康夏奈 作品展「100 miles climbing」

六本木 蔦屋書店 2F BOOK GALLERY
2021.03.22 - 05.30

康夏奈 作品展「100 miles climbing」より

康夏奈 作品展「100 miles climbing」より

『吉田夏奈 / 康夏奈 作品集』表紙

 アーティスト・康夏奈(吉田夏奈)の作品展「100 miles climbing 」が、六本木 蔦屋書店のギャラリースペース「BOOK GALLERY」で開催される。3月22日~5月30日まで。

 康は1975年東京都生まれ。ロサンゼルス、フィスカルス(フィンランド)、香川県小豆島でアーティスト・イン・レジデンスを経験し、2010年に吉田夏奈の名前で展覧会デビュー。16年からは康夏奈の作家名で活動した。

 康は、山に登り海に潜るなど自然のなかに身を置き、自らの身体を使った体験を取り入れて作品を制作。身体的体験のなかで刻み込まれた記憶や不安や恐れといった感情が、その場を深く知覚し、次第に美しい場所として意識を拡張していく経験を絵で表現した。そうして生まれた作品からは、作家の強い生命の片鱗を感じ取ることができる。

 20年2月に逝去した康の作品は、同年10月から東京都庭園美術館で開催された展覧会「生命の庭ー8人の現代作家が見つけた小宇宙」で展示され、大きな関心を呼んだ。

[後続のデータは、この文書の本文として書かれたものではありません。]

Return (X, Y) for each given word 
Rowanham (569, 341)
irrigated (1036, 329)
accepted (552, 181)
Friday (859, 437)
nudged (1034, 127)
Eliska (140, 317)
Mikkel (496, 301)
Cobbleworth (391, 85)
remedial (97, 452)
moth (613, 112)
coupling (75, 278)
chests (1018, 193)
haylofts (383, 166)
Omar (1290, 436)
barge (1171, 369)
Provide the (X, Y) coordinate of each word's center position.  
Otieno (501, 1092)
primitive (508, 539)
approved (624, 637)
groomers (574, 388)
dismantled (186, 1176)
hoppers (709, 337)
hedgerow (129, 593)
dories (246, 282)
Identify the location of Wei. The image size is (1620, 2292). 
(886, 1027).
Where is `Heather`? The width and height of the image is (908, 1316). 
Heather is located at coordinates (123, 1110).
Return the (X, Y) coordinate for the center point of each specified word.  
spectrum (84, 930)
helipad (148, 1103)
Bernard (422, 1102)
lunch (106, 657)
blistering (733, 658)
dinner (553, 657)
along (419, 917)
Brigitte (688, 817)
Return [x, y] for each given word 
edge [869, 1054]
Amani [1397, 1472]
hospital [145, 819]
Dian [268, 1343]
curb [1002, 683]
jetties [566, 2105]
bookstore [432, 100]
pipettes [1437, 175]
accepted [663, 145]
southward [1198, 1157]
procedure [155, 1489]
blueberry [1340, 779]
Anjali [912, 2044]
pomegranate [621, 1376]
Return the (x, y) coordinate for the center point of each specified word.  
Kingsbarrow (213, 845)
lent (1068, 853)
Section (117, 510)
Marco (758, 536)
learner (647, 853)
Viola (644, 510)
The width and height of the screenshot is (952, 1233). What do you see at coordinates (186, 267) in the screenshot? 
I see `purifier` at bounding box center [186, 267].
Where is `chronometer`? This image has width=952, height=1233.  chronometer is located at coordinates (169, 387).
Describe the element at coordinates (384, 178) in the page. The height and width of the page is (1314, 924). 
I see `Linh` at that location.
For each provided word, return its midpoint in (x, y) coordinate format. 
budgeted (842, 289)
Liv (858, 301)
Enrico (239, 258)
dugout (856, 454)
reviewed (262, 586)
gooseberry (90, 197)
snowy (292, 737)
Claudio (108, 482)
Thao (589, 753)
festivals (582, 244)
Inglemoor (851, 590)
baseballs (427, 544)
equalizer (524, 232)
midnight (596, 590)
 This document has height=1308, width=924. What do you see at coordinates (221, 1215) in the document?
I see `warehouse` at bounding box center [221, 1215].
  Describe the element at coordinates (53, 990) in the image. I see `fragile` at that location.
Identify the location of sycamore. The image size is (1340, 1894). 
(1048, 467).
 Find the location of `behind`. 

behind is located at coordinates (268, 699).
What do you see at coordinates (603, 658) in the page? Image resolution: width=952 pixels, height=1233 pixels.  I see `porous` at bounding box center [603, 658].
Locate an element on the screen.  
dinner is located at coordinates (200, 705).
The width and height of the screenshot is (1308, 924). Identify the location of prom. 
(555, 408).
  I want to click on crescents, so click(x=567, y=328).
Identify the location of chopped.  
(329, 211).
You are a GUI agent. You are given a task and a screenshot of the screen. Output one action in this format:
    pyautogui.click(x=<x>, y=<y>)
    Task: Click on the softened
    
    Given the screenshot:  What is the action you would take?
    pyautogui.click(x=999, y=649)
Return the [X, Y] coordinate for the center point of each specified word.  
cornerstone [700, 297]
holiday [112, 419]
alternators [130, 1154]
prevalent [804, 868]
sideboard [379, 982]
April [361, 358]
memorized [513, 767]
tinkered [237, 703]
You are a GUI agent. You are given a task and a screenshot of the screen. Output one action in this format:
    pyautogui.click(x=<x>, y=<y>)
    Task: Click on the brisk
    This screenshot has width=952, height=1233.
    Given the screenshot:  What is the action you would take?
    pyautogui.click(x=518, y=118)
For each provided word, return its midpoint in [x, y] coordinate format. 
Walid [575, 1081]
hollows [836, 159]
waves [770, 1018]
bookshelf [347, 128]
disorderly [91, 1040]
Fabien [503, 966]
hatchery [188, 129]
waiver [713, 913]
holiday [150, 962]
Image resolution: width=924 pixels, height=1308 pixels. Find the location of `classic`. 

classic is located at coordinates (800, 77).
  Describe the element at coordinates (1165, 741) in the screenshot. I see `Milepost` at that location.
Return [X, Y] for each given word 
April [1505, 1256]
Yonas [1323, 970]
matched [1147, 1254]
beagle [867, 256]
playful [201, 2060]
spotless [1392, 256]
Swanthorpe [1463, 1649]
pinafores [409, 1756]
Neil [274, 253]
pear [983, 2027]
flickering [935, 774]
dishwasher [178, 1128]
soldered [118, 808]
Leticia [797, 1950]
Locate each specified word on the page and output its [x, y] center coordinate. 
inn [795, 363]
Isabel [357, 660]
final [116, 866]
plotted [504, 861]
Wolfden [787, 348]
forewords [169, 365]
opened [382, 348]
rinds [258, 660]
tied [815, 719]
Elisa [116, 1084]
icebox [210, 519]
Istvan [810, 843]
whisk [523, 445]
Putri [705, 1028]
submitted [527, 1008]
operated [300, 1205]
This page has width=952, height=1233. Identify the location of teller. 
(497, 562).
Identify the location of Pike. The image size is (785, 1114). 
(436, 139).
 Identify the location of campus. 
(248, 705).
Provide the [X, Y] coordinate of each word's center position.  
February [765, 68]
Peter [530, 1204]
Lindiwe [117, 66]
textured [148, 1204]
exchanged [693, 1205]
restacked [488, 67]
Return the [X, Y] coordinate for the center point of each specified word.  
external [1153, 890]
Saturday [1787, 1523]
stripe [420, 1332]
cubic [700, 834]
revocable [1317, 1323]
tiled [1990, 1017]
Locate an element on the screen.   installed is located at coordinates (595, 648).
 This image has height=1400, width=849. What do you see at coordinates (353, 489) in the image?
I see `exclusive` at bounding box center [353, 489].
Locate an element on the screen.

 本展は、康の作品を、前期「you are here to enjoy yourself」(3月22日~4月25日)と後期「Beautiful Limit」(4月27日~5月30)に分けて紹介。前期では、険しい山々の風景のなかで小さな人間(Mr.BEER)が奮闘するシリーズを、後期では緑鮮やかな風景の作品を中心に展示する。

 なお今年4月には、待望となる作品集『吉田夏奈 / 康夏奈 作品集』が刊行予定。同名作品集は、平面、立体、インスタレーションなど、作家の学生時代から2020年までの活動によって生まれた300点を超える作品群から、主要作品ほか約130点を掲載。康の表現の変遷を追い、その世界観を感じながら、自然や宇宙のイメージの広がりを追体感できる一冊となる。